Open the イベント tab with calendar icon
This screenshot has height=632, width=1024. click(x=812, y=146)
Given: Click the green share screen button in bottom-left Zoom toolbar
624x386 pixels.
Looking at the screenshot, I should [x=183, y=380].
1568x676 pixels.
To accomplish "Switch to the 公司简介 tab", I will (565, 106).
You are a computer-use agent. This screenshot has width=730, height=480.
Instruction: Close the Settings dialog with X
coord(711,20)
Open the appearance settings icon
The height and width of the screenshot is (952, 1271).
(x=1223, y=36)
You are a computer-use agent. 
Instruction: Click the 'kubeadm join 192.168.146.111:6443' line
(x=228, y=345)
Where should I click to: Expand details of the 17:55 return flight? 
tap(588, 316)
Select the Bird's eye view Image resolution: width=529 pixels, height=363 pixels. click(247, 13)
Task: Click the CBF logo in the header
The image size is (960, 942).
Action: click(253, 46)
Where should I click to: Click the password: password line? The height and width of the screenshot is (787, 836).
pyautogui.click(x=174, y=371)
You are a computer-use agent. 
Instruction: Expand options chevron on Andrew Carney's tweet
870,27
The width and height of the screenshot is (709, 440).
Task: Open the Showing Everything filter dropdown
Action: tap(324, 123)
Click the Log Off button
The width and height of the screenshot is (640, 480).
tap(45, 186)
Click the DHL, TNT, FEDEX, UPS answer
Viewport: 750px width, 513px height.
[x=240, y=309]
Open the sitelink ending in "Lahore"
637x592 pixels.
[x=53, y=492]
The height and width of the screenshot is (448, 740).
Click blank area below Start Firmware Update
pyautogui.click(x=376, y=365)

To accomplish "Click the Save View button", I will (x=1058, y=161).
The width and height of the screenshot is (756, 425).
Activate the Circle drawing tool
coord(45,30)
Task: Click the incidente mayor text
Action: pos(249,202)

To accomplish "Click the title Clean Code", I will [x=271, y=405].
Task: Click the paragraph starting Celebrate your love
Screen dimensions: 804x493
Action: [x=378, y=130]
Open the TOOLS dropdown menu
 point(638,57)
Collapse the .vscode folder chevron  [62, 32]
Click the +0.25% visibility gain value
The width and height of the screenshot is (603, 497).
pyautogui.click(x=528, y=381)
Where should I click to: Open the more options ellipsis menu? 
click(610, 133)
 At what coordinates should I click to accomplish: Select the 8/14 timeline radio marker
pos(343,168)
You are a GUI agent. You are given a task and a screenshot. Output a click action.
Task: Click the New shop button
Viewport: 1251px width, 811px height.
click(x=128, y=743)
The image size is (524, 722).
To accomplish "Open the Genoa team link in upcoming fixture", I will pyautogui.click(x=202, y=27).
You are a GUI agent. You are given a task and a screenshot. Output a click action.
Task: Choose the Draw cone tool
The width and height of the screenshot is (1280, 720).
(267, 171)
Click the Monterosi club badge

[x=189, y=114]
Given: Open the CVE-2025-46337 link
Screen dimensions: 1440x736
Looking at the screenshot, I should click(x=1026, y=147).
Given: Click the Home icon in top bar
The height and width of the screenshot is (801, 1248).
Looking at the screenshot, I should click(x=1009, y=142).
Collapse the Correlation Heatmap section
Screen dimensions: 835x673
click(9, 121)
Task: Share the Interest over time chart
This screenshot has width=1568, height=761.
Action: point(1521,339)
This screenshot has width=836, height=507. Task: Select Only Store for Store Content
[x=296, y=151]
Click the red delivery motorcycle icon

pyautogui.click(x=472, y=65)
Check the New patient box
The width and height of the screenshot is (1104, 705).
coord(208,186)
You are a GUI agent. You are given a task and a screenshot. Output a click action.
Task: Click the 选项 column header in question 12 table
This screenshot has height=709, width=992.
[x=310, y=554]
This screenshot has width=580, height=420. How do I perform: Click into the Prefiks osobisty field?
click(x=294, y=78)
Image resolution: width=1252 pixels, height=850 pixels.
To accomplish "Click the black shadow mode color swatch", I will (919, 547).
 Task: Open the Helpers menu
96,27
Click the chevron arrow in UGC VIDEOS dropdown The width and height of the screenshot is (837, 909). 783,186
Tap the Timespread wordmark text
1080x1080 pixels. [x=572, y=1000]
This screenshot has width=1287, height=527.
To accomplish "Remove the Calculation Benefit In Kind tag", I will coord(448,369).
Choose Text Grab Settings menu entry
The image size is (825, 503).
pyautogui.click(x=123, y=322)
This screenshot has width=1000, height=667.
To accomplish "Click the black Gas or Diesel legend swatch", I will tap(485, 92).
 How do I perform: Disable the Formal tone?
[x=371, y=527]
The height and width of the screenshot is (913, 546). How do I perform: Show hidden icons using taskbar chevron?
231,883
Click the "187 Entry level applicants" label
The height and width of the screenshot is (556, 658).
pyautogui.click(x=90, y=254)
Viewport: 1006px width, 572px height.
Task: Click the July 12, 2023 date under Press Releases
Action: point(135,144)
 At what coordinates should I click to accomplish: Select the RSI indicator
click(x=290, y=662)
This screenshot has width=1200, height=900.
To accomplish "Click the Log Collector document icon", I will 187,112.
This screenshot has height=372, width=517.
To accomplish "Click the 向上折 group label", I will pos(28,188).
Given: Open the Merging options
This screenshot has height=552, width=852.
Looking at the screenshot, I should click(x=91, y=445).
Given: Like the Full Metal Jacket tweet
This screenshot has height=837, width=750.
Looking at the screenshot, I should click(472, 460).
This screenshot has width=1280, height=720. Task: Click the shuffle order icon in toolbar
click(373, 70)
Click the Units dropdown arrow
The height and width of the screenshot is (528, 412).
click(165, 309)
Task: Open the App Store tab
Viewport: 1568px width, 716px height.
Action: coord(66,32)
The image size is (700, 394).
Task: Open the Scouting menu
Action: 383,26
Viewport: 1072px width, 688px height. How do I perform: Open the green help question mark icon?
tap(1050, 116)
--------------------------------
## AIM OF THE TASK
The complete data is to be transcribed verbatim.

## ANSWER SPACE
Open the イベント tab with calendar icon
This screenshot has height=632, width=1024. click(x=812, y=146)
Given: Click the green share screen button in bottom-left Zoom toolbar
624x386 pixels.
Looking at the screenshot, I should [x=183, y=380].
1568x676 pixels.
To accomplish "Switch to the 公司简介 tab", I will (565, 106).
You are a computer-use agent. This screenshot has width=730, height=480.
Instruction: Close the Settings dialog with X
coord(711,20)
Open the appearance settings icon
The height and width of the screenshot is (952, 1271).
(x=1223, y=36)
You are a computer-use agent. 
Instruction: Click the 'kubeadm join 192.168.146.111:6443' line
(x=228, y=345)
Where should I click to: Expand details of the 17:55 return flight? 
tap(588, 316)
Select the Bird's eye view Image resolution: width=529 pixels, height=363 pixels. click(247, 13)
Task: Click the CBF logo in the header
The image size is (960, 942).
Action: click(253, 46)
Where should I click to: Click the password: password line? The height and width of the screenshot is (787, 836).
pyautogui.click(x=174, y=371)
You are a computer-use agent. 
Instruction: Expand options chevron on Andrew Carney's tweet
870,27
The width and height of the screenshot is (709, 440).
Task: Open the Showing Everything filter dropdown
Action: tap(324, 123)
Click the Log Off button
The width and height of the screenshot is (640, 480).
tap(45, 186)
Click the DHL, TNT, FEDEX, UPS answer
Viewport: 750px width, 513px height.
[x=240, y=309]
Open the sitelink ending in "Lahore"
637x592 pixels.
[x=53, y=492]
The height and width of the screenshot is (448, 740).
Click blank area below Start Firmware Update
pyautogui.click(x=376, y=365)

To accomplish "Click the Save View button", I will (x=1058, y=161).
The width and height of the screenshot is (756, 425).
Activate the Circle drawing tool
coord(45,30)
Task: Click the incidente mayor text
Action: pos(249,202)

To accomplish "Click the title Clean Code", I will [x=271, y=405].
Task: Click the paragraph starting Celebrate your love
Screen dimensions: 804x493
Action: [x=378, y=130]
Open the TOOLS dropdown menu
 point(638,57)
Collapse the .vscode folder chevron  [62, 32]
Click the +0.25% visibility gain value
The width and height of the screenshot is (603, 497).
pyautogui.click(x=528, y=381)
Where should I click to: Open the more options ellipsis menu? 
click(610, 133)
 At what coordinates should I click to accomplish: Select the 8/14 timeline radio marker
pos(343,168)
You are a GUI agent. You are given a task and a screenshot. Output a click action.
Task: Click the New shop button
Viewport: 1251px width, 811px height.
click(x=128, y=743)
The image size is (524, 722).
To accomplish "Open the Genoa team link in upcoming fixture", I will pyautogui.click(x=202, y=27).
You are a GUI agent. You are given a task and a screenshot. Output a click action.
Task: Choose the Draw cone tool
The width and height of the screenshot is (1280, 720).
(267, 171)
Click the Monterosi club badge

[x=189, y=114]
Given: Open the CVE-2025-46337 link
Screen dimensions: 1440x736
Looking at the screenshot, I should click(x=1026, y=147).
Given: Click the Home icon in top bar
The height and width of the screenshot is (801, 1248).
Looking at the screenshot, I should click(x=1009, y=142).
Collapse the Correlation Heatmap section
Screen dimensions: 835x673
click(9, 121)
Task: Share the Interest over time chart
This screenshot has width=1568, height=761.
Action: point(1521,339)
This screenshot has width=836, height=507. Task: Select Only Store for Store Content
[x=296, y=151]
Click the red delivery motorcycle icon

pyautogui.click(x=472, y=65)
Check the New patient box
The width and height of the screenshot is (1104, 705).
coord(208,186)
You are a GUI agent. You are given a task and a screenshot. Output a click action.
Task: Click the 选项 column header in question 12 table
This screenshot has height=709, width=992.
[x=310, y=554]
This screenshot has width=580, height=420. How do I perform: Click into the Prefiks osobisty field?
click(x=294, y=78)
Image resolution: width=1252 pixels, height=850 pixels.
To accomplish "Click the black shadow mode color swatch", I will (919, 547).
 Task: Open the Helpers menu
96,27
Click the chevron arrow in UGC VIDEOS dropdown The width and height of the screenshot is (837, 909). 783,186
Tap the Timespread wordmark text
1080x1080 pixels. [x=572, y=1000]
This screenshot has width=1287, height=527.
To accomplish "Remove the Calculation Benefit In Kind tag", I will coord(448,369).
Choose Text Grab Settings menu entry
The image size is (825, 503).
pyautogui.click(x=123, y=322)
This screenshot has width=1000, height=667.
To accomplish "Click the black Gas or Diesel legend swatch", I will tap(485, 92).
 How do I perform: Disable the Formal tone?
[x=371, y=527]
The height and width of the screenshot is (913, 546). How do I perform: Show hidden icons using taskbar chevron?
231,883
Click the "187 Entry level applicants" label
The height and width of the screenshot is (556, 658).
pyautogui.click(x=90, y=254)
Viewport: 1006px width, 572px height.
Task: Click the July 12, 2023 date under Press Releases
Action: point(135,144)
 At what coordinates should I click to accomplish: Select the RSI indicator
click(x=290, y=662)
This screenshot has width=1200, height=900.
To accomplish "Click the Log Collector document icon", I will 187,112.
This screenshot has height=372, width=517.
To accomplish "Click the 向上折 group label", I will pos(28,188).
Given: Open the Merging options
This screenshot has height=552, width=852.
Looking at the screenshot, I should click(x=91, y=445).
Given: Like the Full Metal Jacket tweet
This screenshot has height=837, width=750.
Looking at the screenshot, I should click(472, 460).
This screenshot has width=1280, height=720. Task: Click the shuffle order icon in toolbar
click(373, 70)
Click the Units dropdown arrow
The height and width of the screenshot is (528, 412).
click(165, 309)
Task: Open the App Store tab
Viewport: 1568px width, 716px height.
Action: coord(66,32)
The image size is (700, 394).
Task: Open the Scouting menu
Action: 383,26
Viewport: 1072px width, 688px height. How do I perform: Open the green help question mark icon?
tap(1050, 116)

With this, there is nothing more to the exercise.